La FIFA ha condenado oficialmente lo que describe como "un esfuerzo concertado y continuo" destinado a socavar a su presidente, Gianni Infantino. El italiano nacido en Suiza, que se enfrentará a la reelección en marzo de 2027, ha estado bajo una creciente presión tras las recientes controversias que rodean su liderazgo. La declaración de la organización se produjo después de una serie de disputas internas y críticas externas que han puesto en duda la dirección y la integridad de su administración. Las acusaciones contra Infantino provienen de múltiples frentes, incluidas acusaciones de favoritismo dentro de la organización, mala gestión de fondos y decisiones controvertidas que afectan a las asociaciones miembro.
Estos problemas se han intensificado en los últimos meses, con algunos miembros del consejo de la FIFA expresando preocupaciones sobre la transparencia y la equidad de los procesos de toma de decisiones. Según personas familiarizadas con la situación, ha habido un cambio notable en el tono de las discusiones durante las últimas reuniones, con críticas más directas dirigidas a Infantino que nunca.
Los críticos argumentaron que tal medida podría comprometer la independencia del órgano rector del deporte y abrir la puerta a la influencia indebida de intereses comerciales. A pesar de esta inversión, la controversia ha seguido pesando mucho en la reputación y la posición de Infantino dentro de la organización. Las tensiones internas no han pasado desapercibidas para los observadores externos. Varias figuras prominentes en el fútbol mundial han cuestionado públicamente la estabilidad de la estructura de liderazgo de la FIFA y expresado su preocupación por las posibles implicaciones a largo plazo de estos desarrollos.

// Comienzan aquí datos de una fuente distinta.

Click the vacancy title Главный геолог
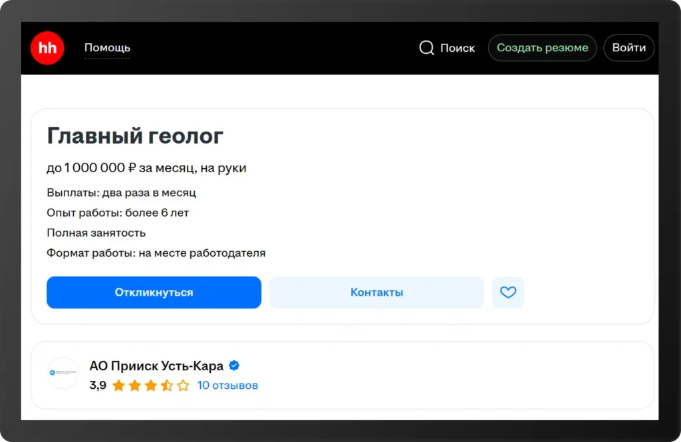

Algunos analistas sugieren que la creciente disidencia dentro de la organización podría conducir a una lucha de poder antes de las próximas elecciones, particularmente dadas las altas apuestas involucradas en la determinación de la dirección futura del fútbol mundial. En respuesta a la creciente presión, Infantino ha intentado tranquilizar a las partes interesadas enfatizando su compromiso con la reforma y la transparencia.

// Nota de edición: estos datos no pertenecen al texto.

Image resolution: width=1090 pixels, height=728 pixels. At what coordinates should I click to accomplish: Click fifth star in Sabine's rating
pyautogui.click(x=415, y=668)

Los documentos internos obtenidos por periodistas de investigación revelan que varias propuestas clave se retrasaron o se retiraron en silencio, alimentando aún más las especulaciones sobre la magnitud de los desafíos que enfrenta su presidencia. A medida que se acerca la fecha límite de agosto, la atmósfera dentro de la FIFA continúa creciendo tensa.
Lo que es seguro es que en los próximos meses es probable que se vean maniobras políticas intensificadas y un renovado impulso para una mayor supervisión y rendición de cuentas dentro de la organización.